The naming of the size and basic pitch differs in some points from the flute and recorder family too. This can mix up people with partial knowledge and again generates more chaos.
Naming and existence/use of instrument sizes often also depends on the kind of ensemble. AFAIK the Eb flute and clarinet is used in military and marching bands only.
Sorry if I‘m not that familiar with alternate English names for flute, but in Germany if I hear the name flute from an amateur player, in almost all cases this means (soprano) recorder (sounding an octave above the orchestral flute).
So I always have to ask if they mean (traversal) flute („(Quer-)Flöte“) or recorder („Blockflöte“).

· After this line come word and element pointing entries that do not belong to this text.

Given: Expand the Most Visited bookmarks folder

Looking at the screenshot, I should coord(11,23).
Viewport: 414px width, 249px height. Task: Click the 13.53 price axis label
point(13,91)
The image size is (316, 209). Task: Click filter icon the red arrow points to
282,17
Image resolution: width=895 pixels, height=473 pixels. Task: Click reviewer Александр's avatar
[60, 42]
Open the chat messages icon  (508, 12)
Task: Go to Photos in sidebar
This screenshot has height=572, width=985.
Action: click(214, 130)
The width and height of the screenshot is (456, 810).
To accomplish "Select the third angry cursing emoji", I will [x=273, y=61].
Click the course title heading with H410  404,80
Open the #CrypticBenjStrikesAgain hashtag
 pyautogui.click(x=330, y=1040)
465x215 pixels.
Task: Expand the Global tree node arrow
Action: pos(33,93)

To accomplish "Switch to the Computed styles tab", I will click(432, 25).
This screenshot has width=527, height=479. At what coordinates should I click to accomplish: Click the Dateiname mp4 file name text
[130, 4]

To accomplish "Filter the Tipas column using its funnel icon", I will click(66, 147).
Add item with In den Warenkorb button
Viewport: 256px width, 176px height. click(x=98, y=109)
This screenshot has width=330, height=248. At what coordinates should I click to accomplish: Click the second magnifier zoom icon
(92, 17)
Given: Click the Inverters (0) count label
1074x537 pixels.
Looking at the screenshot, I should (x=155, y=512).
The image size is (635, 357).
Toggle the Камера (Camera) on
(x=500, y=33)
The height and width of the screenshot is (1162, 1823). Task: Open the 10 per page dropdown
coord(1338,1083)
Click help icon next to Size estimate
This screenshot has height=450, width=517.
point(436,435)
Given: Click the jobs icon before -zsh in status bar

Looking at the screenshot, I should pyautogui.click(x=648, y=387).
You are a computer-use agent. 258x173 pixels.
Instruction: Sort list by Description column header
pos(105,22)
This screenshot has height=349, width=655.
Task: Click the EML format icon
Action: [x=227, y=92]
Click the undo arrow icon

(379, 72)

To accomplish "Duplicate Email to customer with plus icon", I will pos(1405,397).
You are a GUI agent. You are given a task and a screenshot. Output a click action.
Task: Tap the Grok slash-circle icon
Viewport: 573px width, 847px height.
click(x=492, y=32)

And often enough they simply don‘t understand the question or the difference …
OK, so let's run this pop fly out (sorry, you'll have to look it up).
For clarinet, flute, and saxophone the term "soprano" applies to the instrument where six fingers down gives a D just above middle C on the piano, or in the case of the Bb instruments, it gives middle C. However, most people refer to the common flute as "flute", "concert flute", or "C flute".
For all three of these families, "Alto" means a fourth or fifth below that: alto clarinet in Eb, alto sax in Eb, alto flute in G.
Unfortunately, after that it all goes to hell. An octave below the soprano voice is called "tenor" for saxophones and "bass" for flute and clarinet. An octave and a half below the soprano is called "baritone" for saxophone; "contra-alto_ for clarinet, and the flute makers can't agree on what to call it. Then two octaves below the soprano is "bass" on saxophone, "contrabass" for clarinet and flute. There's a rare contrabass saxophone, two and a half octaves below the soprano. I don't think flute or clarinet has anything in this position, but I'm not sure.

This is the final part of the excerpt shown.